What the task requires: Return the lines of the data below starting at the one holding "Task: Tick the 遗留问题 checkbox" and ending at the one holding "by Status column", word for word, leaving every picture out.

START Exercise material

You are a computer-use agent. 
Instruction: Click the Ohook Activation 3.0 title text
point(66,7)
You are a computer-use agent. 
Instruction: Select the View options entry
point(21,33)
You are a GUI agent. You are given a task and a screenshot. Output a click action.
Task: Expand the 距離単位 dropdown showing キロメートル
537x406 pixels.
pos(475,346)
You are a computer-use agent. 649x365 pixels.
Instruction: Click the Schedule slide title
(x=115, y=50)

END Exercise material
START Exercise material

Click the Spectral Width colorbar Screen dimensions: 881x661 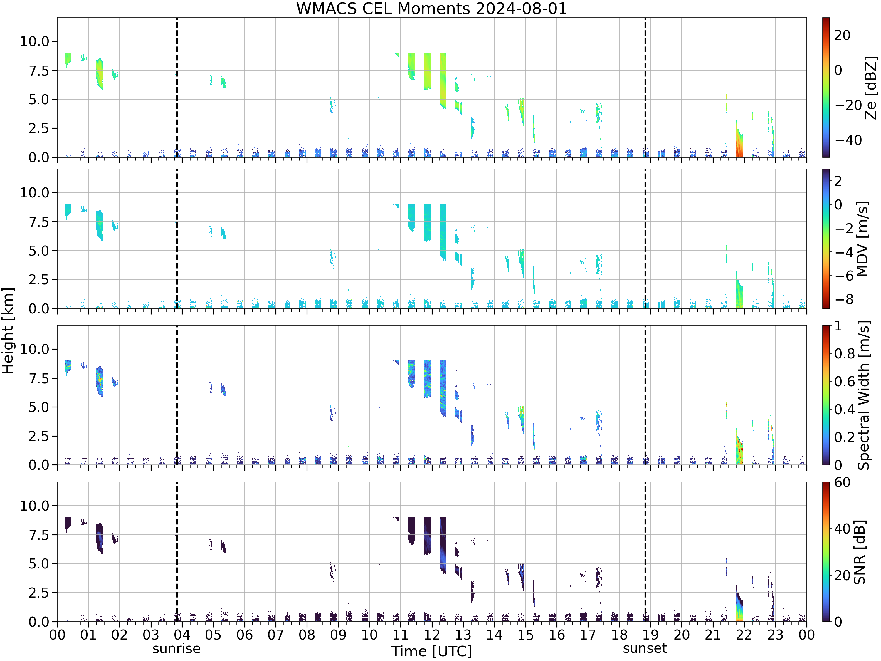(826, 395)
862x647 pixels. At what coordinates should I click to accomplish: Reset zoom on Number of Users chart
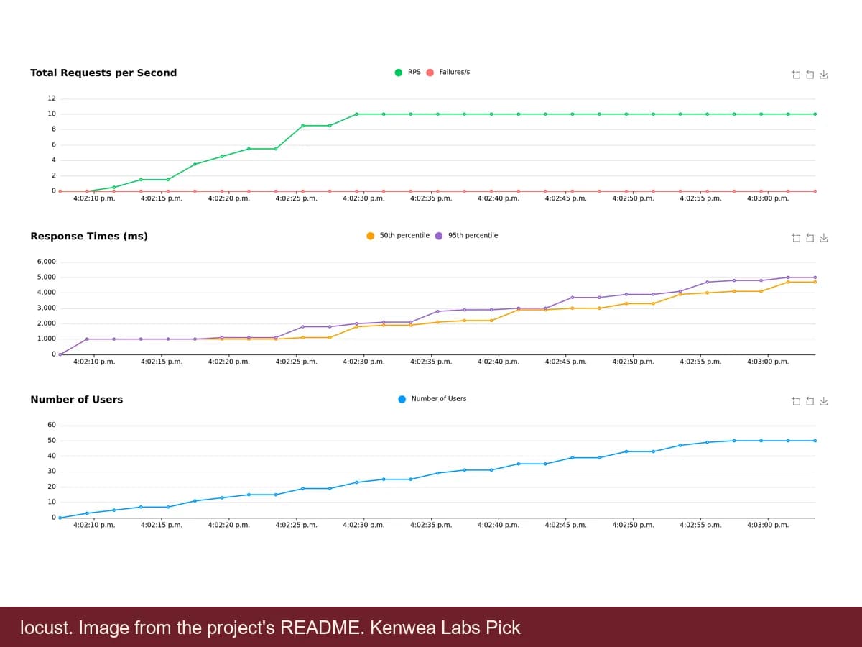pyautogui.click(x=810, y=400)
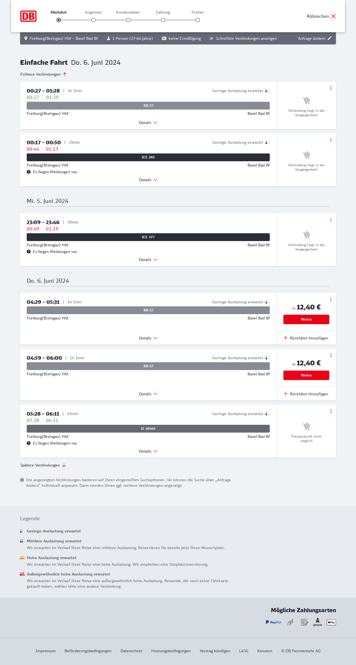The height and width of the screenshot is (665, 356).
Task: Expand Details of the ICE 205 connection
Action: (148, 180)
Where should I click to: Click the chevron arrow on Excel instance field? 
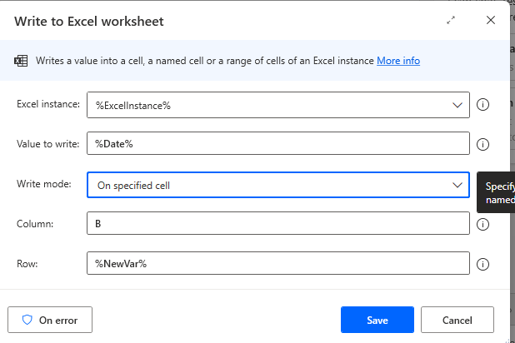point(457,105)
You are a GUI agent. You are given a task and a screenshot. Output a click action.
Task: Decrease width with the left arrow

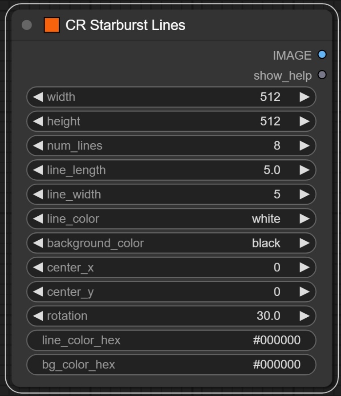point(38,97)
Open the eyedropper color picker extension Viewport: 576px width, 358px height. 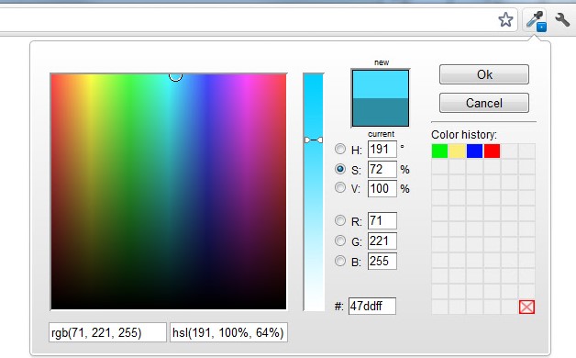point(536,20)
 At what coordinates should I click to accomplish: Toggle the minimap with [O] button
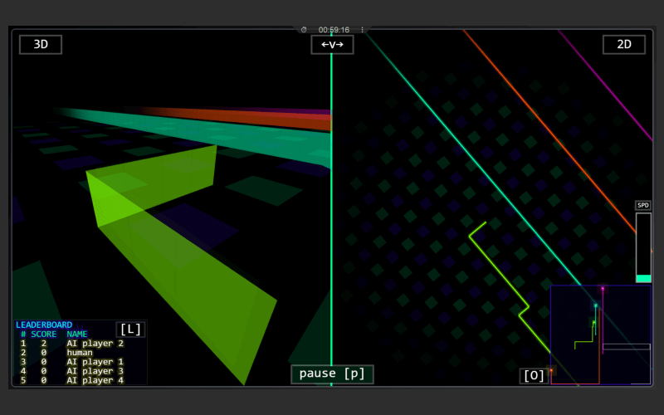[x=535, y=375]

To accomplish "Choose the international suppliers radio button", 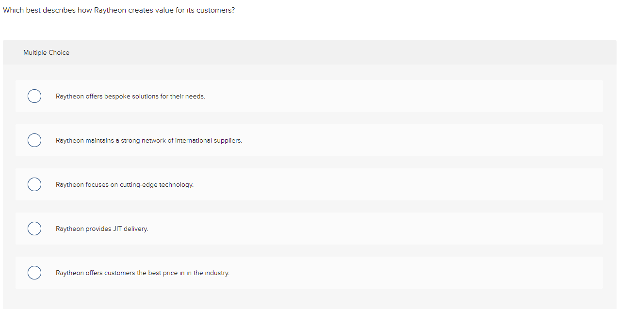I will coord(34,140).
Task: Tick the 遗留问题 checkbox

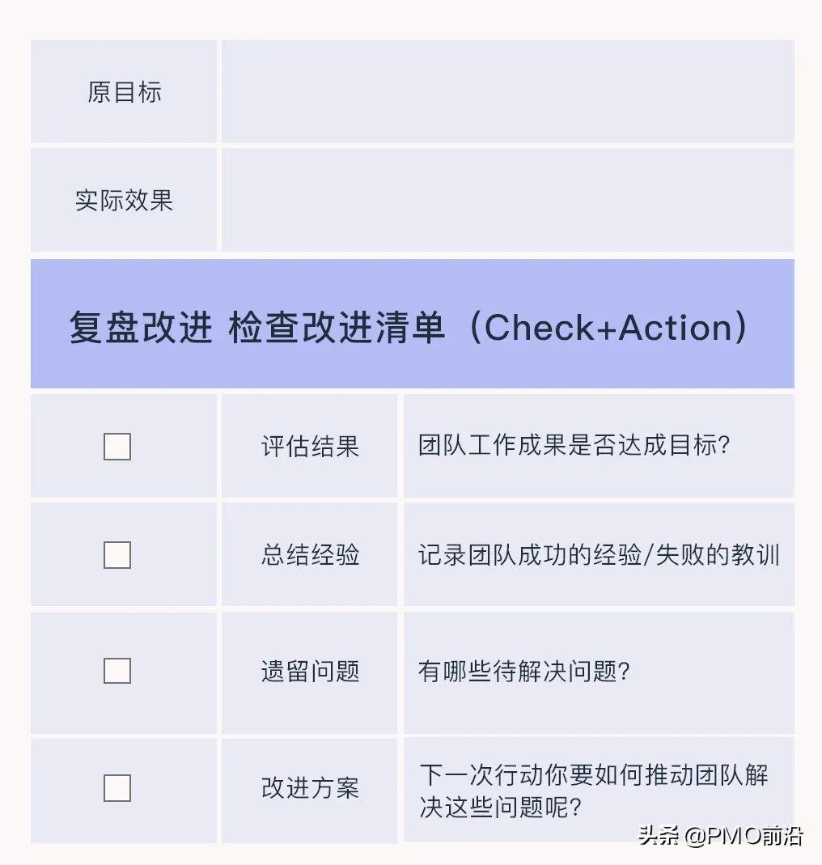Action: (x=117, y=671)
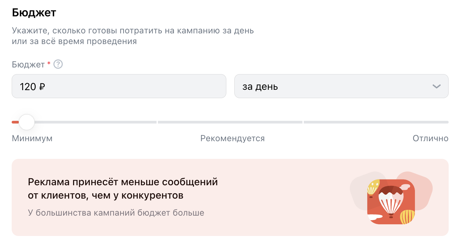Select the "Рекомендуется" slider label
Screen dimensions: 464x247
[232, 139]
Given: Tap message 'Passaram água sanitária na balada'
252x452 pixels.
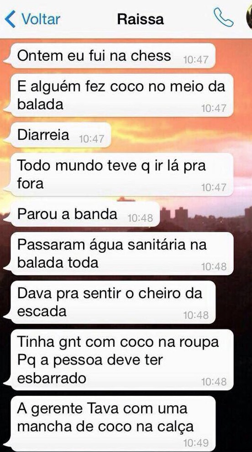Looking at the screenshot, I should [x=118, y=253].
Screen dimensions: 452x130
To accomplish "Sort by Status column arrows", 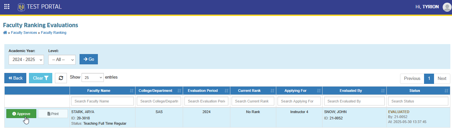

END Exercise material
START Exercise material

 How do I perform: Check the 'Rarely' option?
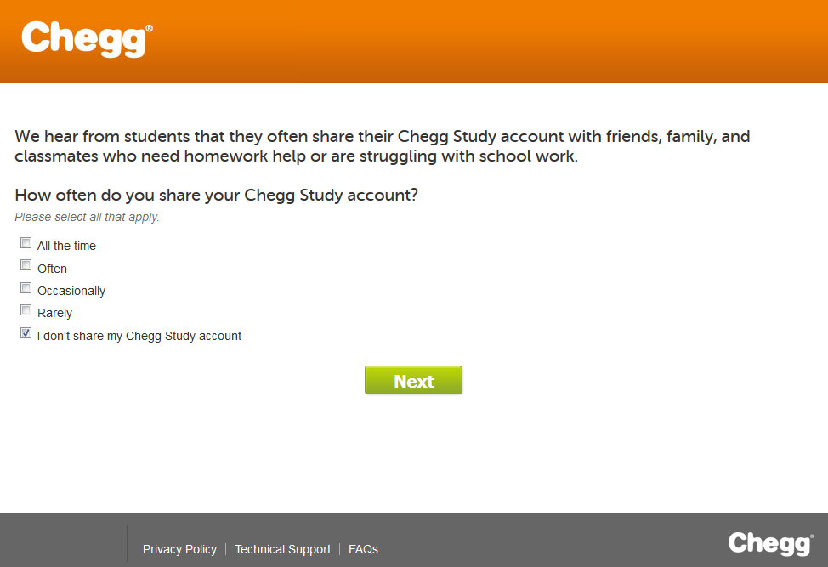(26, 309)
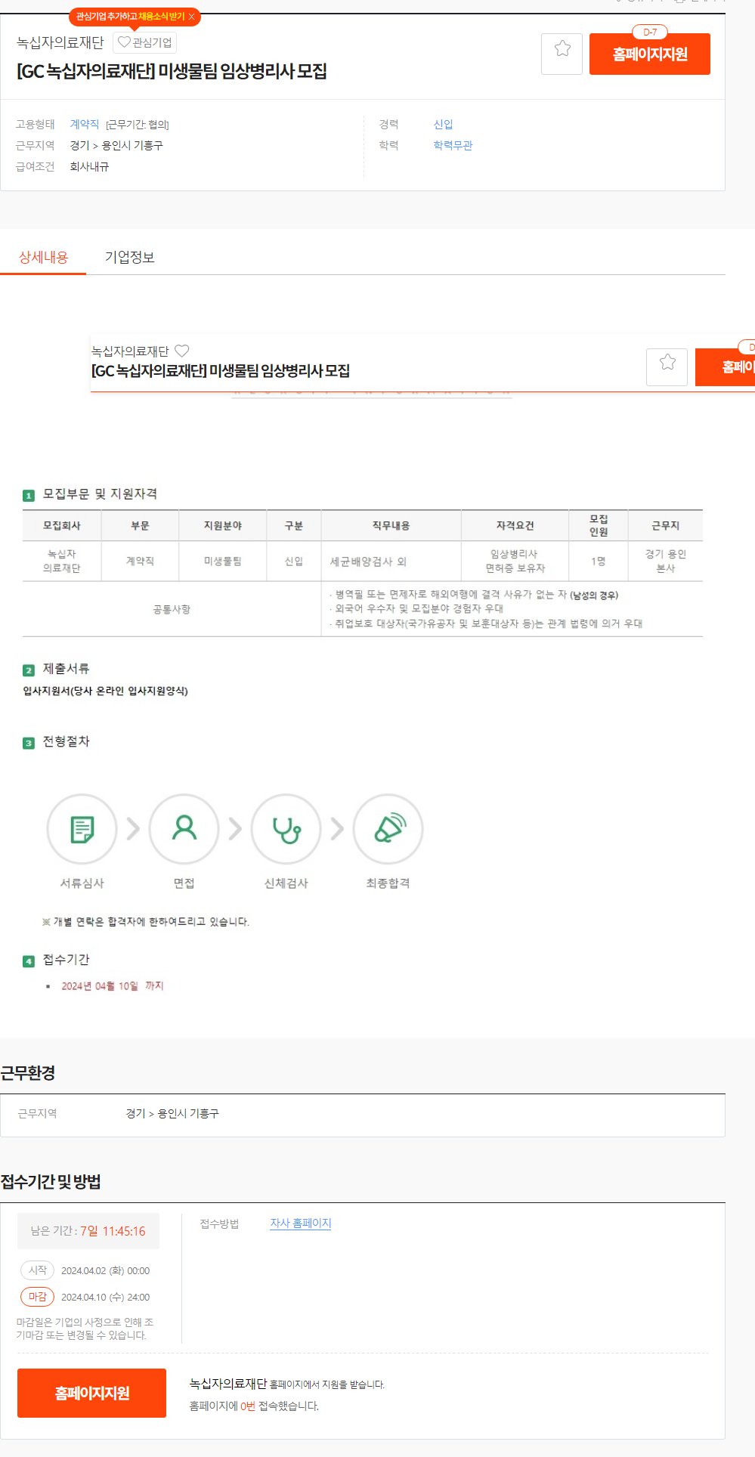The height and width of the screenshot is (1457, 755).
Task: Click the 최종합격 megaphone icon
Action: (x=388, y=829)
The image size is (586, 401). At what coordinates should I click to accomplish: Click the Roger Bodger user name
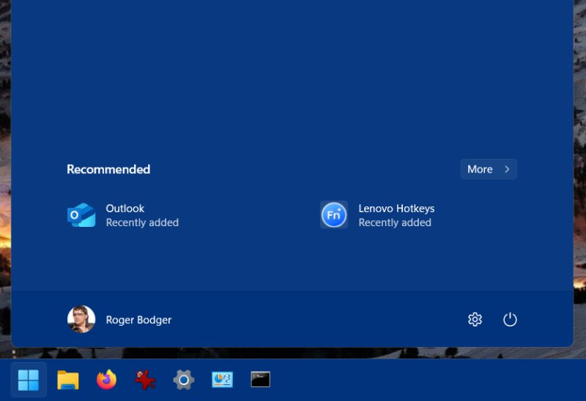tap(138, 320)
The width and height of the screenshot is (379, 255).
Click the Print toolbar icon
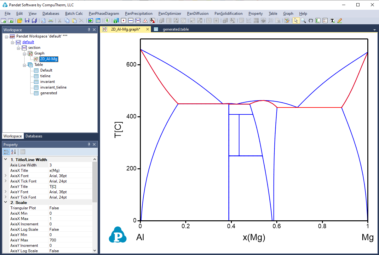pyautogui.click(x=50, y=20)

END Exercise material

Expected answer:
Task: Tick the 遗留问题 checkbox

Action: (x=117, y=671)
Select the "Рекомендуется" slider label
Screen dimensions: 464x247
[232, 139]
Given: Tap message 'Passaram água sanitária na balada'
252x452 pixels.
Looking at the screenshot, I should [x=118, y=253].
Screen dimensions: 452x130
To accomplish "Sort by Status column arrows", 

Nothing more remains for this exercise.